Итак, – снова повторил Корневский, – первая брачная ночь. Это, собственно говоря, были декорации, а теперь само действо. Вера ушла в нашу спальню раньше, и, когда я вошел, на ней уже был розовый халатик, на голове чепец, кажется, из тюля, но я в тканях разбираюсь плохо, а к нему приторочен алый бант, смешно, но довольно красиво, ну и последнее – на ногах бархатные туфельки, какие татарки носят.

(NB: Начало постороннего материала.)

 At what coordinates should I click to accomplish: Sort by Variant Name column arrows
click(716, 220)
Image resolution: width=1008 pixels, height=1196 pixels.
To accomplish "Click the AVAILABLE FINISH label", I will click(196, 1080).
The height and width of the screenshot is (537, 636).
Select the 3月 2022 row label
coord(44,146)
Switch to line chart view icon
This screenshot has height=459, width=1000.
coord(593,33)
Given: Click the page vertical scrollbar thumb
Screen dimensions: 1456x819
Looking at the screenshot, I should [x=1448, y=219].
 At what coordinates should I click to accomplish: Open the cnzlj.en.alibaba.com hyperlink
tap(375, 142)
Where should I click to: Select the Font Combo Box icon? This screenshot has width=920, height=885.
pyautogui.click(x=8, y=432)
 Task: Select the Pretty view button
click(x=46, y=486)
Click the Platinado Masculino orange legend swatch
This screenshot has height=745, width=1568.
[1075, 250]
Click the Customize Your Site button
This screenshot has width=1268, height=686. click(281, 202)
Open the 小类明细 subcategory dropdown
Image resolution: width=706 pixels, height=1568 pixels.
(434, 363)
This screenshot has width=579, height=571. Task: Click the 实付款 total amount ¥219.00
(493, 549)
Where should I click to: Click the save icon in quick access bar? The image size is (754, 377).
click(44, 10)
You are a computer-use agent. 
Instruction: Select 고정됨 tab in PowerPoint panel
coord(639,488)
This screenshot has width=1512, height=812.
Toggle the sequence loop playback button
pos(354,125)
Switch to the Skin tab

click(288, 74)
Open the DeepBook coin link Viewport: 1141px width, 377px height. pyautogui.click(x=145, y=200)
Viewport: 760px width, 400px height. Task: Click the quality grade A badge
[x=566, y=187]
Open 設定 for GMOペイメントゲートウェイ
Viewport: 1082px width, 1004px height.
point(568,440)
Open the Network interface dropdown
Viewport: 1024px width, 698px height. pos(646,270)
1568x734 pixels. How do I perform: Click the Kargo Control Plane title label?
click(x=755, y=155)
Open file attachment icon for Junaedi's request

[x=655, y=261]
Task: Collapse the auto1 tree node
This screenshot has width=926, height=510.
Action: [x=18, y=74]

Я, значит, вошел, присел на кровать, хоть и не знал, можно ли садиться одетым. Вера в свою очередь, похоже, тоже не знала, что ей делать, но, подумав, устроилась рядом. Сидим, молчим, наконец я собрался с духом и, не спрашивая – поскольку на правах мужа, – поцеловал ее в щечку. Она мне ответила тем же. Снова минут пять посидели молча и снова обменялись такими же поцелуями. Потом она попросила ненадолго выйти в кабинет, я вышел, а через минуту слышу: «Войдите». Вошел, она уже выключила свет и лежит в постели. Я опять сел на кровать, а что делать дальше, хоть убейте, не знаю. Меня будто парализовало. С женщинами у меня, конечно, и раньше отношения были, а вот с женами, понимаете, нет. Когда я садился, у меня сапоги заскрипели, я вдруг сообразил, что здесь что-то не то, и говорю Вере: «Мне раздеться?» Она довольно холодно отвечает: «Как хотите».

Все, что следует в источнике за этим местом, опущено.